Hemmu Unamir, le bienheureux.
( Version originale et illustrée de Ayt Oulahyane Atanane,
Janvier 2006 )
( Version originale et illustrée de Ayt Oulahyane Atanane,
Janvier 2006 )
C’est une légende belle et pourtant si triste, merveilleuse mais ô combien tragique comme toutes les histoires extraordinaires, la fabuleuse destinée de Hemmu Unamir, ce qu’un livre ancien, hélas ! Disparu en a gardé comme souvenir et que des troubadours racontent encore en chantant sa vie et en versant des larmes de compassion et de regrets.
Comme dans tous les récits extraordinaires et éternels c’est le témoignage d’un amour sublime qui avait uni les âmes généreuses de deux êtres tellement différents, un cœur terrestre innocent et un esprit céleste pur mais qu’une seule pensée d’amour incomparable unissait.

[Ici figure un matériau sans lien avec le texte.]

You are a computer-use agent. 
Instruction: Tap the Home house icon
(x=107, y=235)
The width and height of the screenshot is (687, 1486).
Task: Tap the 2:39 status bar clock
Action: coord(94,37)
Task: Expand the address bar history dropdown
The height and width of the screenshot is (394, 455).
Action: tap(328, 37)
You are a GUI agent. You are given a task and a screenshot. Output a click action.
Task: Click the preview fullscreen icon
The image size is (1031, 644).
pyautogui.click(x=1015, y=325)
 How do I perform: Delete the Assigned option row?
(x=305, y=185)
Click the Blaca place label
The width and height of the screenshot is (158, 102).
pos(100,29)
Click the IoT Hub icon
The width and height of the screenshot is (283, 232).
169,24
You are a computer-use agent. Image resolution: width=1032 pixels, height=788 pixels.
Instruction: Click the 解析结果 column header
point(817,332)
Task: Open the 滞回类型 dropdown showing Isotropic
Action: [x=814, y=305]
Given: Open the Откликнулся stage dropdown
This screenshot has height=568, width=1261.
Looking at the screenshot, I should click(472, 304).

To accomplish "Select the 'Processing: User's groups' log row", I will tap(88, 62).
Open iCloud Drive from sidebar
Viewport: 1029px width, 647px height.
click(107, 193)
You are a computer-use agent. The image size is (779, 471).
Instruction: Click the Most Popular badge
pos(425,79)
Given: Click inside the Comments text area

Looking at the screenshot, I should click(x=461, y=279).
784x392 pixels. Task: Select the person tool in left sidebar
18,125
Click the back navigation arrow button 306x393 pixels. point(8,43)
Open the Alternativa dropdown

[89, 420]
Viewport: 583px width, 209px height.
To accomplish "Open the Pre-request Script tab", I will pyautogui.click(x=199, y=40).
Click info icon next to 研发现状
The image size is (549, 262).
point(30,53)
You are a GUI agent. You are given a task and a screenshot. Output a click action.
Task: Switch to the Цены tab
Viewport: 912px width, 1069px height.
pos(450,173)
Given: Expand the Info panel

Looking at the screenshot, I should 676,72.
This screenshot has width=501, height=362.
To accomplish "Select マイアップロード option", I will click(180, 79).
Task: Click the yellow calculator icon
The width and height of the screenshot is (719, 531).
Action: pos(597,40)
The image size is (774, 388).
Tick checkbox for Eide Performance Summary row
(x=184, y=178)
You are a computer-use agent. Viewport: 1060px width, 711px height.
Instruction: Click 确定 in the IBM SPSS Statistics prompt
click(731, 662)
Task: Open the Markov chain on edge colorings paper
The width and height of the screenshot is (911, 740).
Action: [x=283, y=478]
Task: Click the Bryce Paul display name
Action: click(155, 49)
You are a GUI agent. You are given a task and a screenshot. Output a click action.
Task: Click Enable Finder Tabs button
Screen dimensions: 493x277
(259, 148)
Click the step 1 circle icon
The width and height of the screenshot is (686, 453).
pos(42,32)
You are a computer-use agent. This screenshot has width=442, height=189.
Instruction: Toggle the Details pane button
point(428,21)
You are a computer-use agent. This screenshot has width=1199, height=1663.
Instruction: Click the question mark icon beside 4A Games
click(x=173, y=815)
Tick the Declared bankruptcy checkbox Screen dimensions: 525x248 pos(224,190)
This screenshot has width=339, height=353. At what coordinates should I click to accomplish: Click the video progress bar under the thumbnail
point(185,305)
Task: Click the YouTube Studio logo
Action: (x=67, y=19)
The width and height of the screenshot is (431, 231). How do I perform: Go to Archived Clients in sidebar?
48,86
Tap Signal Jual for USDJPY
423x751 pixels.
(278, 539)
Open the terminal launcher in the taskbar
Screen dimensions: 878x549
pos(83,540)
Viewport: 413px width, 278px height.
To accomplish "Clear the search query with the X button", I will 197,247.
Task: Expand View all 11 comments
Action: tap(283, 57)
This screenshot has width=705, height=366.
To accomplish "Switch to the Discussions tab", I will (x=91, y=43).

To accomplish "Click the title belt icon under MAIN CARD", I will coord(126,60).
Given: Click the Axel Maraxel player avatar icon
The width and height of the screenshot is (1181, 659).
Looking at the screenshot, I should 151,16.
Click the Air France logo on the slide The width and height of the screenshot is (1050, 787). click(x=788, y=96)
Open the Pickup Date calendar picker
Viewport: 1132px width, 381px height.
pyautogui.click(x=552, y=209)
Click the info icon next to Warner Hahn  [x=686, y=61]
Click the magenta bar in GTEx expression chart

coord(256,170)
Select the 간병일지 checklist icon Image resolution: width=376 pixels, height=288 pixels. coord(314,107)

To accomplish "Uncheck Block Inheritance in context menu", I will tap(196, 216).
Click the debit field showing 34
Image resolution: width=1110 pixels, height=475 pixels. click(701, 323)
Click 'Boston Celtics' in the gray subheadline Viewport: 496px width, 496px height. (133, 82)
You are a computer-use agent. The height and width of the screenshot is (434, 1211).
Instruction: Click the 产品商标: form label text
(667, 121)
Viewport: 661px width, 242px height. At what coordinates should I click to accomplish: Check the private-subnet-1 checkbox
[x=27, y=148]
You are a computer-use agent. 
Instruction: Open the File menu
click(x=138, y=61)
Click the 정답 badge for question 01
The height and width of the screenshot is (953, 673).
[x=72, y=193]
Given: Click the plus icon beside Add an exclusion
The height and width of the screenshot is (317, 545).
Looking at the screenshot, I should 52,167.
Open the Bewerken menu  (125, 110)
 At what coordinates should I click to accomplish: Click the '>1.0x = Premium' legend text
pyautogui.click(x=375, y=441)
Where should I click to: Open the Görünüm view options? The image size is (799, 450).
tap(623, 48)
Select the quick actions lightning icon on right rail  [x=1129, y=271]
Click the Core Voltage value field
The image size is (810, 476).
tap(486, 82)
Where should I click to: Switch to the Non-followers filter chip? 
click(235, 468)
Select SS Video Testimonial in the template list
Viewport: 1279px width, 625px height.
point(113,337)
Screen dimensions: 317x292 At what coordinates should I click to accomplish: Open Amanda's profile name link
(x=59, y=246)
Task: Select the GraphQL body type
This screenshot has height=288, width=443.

Pour accomplir sa destinée et vivre son bonheur auprès de celle qu’il s’était choisie Hemmu avait enduré bien des souffrances, des épreuves qu’aucun humain ne pourrait surmonter, sans renoncer à son choix il s’était exilé, laissant derrière lui sa vie tranquille, abandonnant sa patrie, sa tendre mère et ses amis.
Il avait passé les plus beaux jours de sa jeunesse à suivre sa chimère, à rechercher entre ciel et terre celle qu'il aimait plus que sa propre vie et qu’il avait perdue un jour…
I
Mais voici comment cette longue histoire débuta, sans signe précurseur, ni rien qui présagea de ce qui allait advenir : Hemmu était alors un jeune homme semblable à ses compagnons, sans rien qui le distinguât des autres, hormis sa robustesse et sa beauté, son inclination immodérée pour la contemplation et la poésie chantée, au grand désespoir de sa mère qui y voyait bien des dangers, surtout que Hemmu était un grand rêveur dont l'esprit est toujours ailleurs, contemplant les signes invisibles du ciel, disait- il, à tel point que parfois on le disait fou.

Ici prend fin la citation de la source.